Start of Extract to read

My point is that my pastor's sermon made me think about how many times I will pick up a Christian book instead of picking up the Bible. Why do I think I'm going to get more from some other human's thoughts about the Bible instead of reading it on my own? I fall into the trap of reading more from other places than from the Bible. And that's something I want to change. I want to spend more time in the Bible.

Great Abba Father - lead me to Your word, to Your truth, to Your love.

Saturday, March 15, 2008

Names

This was on someone else's blog and I just thought it was funny. Mostly it was the Star Wars names that caught my eye.

End of Extract to read
Start of Data provided

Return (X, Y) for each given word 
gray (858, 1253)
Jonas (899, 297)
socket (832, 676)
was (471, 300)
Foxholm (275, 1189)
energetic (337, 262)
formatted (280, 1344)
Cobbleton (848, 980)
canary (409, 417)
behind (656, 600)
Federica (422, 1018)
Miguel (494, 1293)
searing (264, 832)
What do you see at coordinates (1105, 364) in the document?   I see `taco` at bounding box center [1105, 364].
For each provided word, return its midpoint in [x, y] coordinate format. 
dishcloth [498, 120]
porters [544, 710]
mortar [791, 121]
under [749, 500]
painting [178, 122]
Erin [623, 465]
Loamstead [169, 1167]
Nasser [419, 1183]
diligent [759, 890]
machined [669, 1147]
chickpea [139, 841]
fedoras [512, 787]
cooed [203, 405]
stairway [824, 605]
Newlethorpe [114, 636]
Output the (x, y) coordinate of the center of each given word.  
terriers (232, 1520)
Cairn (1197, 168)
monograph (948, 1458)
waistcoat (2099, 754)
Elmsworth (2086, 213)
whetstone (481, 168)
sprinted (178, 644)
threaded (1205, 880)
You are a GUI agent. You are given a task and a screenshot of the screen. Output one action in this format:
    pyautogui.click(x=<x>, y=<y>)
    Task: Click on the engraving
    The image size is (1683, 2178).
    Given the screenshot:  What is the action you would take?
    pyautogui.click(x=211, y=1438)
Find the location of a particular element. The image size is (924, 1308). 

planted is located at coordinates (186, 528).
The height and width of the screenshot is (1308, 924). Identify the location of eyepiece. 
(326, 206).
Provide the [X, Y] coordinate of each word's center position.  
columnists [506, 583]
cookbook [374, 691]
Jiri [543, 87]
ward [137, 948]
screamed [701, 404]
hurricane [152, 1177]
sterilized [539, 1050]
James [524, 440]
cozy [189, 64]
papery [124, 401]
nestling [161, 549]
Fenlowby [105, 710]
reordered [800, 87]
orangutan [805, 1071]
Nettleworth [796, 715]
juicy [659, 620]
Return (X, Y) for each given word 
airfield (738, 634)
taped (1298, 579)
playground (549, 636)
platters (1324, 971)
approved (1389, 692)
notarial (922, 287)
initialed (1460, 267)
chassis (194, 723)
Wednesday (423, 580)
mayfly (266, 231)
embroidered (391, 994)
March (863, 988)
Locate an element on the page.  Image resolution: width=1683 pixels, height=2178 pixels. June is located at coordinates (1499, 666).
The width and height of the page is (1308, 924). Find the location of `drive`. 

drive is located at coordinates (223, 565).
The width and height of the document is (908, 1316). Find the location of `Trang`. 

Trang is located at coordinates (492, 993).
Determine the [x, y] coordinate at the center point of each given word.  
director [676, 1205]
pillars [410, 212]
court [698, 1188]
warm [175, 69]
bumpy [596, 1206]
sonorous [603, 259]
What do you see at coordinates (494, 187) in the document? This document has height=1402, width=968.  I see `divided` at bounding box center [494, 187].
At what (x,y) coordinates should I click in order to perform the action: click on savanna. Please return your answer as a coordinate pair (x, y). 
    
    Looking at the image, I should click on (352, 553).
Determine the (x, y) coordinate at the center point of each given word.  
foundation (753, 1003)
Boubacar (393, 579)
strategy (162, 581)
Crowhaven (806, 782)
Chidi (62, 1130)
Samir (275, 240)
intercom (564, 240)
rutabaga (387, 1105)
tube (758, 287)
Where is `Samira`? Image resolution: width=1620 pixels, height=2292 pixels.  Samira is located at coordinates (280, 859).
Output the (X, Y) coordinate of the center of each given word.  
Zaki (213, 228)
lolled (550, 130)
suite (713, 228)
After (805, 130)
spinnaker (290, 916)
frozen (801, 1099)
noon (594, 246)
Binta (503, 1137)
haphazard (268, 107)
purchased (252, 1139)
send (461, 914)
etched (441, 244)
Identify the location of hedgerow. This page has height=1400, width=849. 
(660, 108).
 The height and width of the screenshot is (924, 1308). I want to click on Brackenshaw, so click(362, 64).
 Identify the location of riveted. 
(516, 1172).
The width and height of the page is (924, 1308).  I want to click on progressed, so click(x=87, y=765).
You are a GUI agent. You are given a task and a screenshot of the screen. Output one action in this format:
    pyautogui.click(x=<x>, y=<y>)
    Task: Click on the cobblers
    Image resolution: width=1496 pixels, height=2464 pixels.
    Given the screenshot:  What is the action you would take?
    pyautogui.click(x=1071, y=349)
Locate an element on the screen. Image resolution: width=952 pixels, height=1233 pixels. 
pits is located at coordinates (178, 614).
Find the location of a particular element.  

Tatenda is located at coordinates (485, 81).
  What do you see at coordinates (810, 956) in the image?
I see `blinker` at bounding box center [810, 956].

End of Data provided

=== Assigned task 1 ===
According to the blog excerpt, what made the writer consider how often they pick up a Christian book instead of the Bible?
=== Assigned task 2 ===
Write the next part of the blog excerpt, starting after its final sentence.
The listing has no connection to the blog excerpt.

=== Result 1 ===
The writer's pastor's sermon.

=== Result 2 ===
1. YOUR ROCK STAR NAME (first pet, current car):
Angel Puff Explorer

2.YOUR GANGSTA NAME (favorite ice cream flavor, favorite type of shoe):
Mint Chocolate Chip Flip-flop

3. YOUR NATIVE AMERICAN NAME (favorite color, favorite animal):
Green Dog

4. YOUR SOAP OPERA NAME (middle name, city where you were born):
Lou Dallas

5. YOUR STAR WARS NAME (the first 3 letters of your last name, first 2 of your first name):
Erigi

6. SUPERHERO NAME (2nd favorite color, favorite drink):
Purple Coke

7. NASCAR NAME (the first names of your grandfathers):
Olan Riley

8. STRIPPER NAME ( the name of your favorite perfume/cologne/scent,favorite candy):
Peach Chocolate

9. TV WEATHER ANCHOR NAME (your 5th grade teacher’s last name, a major city that starts with the same letter):
Roth Richardson

10. SPY NAME: (your favorite season/holiday, flower):
Summer Tulip

11. CARTOON NAME: (favorite fruit, article of clothing you’re wearing right now):
Apple Pajamas

12. HIPPIE NAME: (What you ate for breakfast, your favorite tree):
Oatmeal Fruitless Pear

Spring Break!


Yea for Spring Break. I don't have to go back to work until Tuesday, March 25th!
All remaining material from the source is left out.